> **Exercise objective**
Please repeat the data below word for word, starting with the line that contains "Given: Open the Taille size dropdown" and continuing through the line that contains "(x=644, y=306)".

--------------------

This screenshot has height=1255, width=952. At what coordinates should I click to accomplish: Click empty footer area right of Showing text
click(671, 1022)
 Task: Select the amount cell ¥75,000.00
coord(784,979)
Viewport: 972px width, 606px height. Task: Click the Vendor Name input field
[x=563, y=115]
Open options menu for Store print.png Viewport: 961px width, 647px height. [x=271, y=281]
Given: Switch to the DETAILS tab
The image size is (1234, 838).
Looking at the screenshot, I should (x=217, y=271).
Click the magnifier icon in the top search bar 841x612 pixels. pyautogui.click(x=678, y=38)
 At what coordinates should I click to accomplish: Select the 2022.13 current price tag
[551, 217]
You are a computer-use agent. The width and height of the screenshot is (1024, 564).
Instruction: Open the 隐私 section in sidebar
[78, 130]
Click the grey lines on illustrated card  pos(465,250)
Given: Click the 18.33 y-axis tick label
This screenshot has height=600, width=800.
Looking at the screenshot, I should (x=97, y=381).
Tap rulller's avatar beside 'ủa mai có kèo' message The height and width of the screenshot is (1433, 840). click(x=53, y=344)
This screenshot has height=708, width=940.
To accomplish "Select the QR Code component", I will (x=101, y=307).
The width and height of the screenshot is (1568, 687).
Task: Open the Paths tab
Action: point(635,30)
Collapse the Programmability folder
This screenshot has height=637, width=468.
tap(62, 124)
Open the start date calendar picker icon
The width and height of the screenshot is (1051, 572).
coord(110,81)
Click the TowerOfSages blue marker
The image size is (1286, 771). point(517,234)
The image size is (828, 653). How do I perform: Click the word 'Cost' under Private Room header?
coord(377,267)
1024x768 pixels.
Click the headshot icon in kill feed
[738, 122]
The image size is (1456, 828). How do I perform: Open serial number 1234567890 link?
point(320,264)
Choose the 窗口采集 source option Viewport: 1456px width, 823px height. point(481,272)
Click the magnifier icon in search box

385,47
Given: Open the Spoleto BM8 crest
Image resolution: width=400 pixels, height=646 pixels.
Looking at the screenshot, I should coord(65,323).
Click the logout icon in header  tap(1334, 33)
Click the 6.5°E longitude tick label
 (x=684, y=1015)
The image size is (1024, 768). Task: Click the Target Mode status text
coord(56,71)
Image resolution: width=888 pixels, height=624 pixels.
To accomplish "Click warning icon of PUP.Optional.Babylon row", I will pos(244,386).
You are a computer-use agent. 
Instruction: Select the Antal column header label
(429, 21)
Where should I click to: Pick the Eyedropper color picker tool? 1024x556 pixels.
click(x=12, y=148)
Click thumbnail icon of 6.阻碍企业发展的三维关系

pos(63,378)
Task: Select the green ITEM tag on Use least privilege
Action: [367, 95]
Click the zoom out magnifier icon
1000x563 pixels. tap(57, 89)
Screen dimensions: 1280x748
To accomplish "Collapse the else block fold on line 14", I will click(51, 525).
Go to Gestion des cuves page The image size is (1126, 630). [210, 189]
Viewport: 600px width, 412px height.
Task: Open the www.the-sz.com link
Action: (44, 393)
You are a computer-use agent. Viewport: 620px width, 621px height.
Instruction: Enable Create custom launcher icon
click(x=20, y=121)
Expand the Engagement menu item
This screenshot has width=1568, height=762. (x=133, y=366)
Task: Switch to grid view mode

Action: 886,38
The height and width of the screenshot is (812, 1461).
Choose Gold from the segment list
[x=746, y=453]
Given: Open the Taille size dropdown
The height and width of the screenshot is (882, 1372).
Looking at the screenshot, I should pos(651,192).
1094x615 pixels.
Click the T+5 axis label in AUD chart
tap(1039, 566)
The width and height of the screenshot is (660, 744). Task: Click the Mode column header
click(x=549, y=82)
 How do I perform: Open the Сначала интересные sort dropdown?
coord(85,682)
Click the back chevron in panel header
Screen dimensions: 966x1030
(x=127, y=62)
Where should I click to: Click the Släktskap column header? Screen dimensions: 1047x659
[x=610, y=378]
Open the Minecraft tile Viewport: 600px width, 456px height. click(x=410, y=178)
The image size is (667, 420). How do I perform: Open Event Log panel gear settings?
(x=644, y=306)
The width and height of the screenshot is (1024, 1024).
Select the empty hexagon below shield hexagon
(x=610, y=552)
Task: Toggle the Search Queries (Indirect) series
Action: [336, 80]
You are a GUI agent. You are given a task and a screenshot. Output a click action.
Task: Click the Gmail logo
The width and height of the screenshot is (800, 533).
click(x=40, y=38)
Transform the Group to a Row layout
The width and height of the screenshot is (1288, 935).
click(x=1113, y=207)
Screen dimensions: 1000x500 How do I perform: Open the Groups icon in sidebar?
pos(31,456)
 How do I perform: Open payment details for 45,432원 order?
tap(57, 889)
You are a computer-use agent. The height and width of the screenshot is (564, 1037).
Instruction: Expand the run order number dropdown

--------------------

> **Reply**
Given: Open the Taille size dropdown
The height and width of the screenshot is (882, 1372).
Looking at the screenshot, I should pos(651,192).
1094x615 pixels.
Click the T+5 axis label in AUD chart
tap(1039, 566)
The width and height of the screenshot is (660, 744). Task: Click the Mode column header
click(x=549, y=82)
 How do I perform: Open the Сначала интересные sort dropdown?
coord(85,682)
Click the back chevron in panel header
Screen dimensions: 966x1030
(x=127, y=62)
Where should I click to: Click the Släktskap column header? Screen dimensions: 1047x659
[x=610, y=378]
Open the Minecraft tile Viewport: 600px width, 456px height. click(x=410, y=178)
The image size is (667, 420). How do I perform: Open Event Log panel gear settings?
(x=644, y=306)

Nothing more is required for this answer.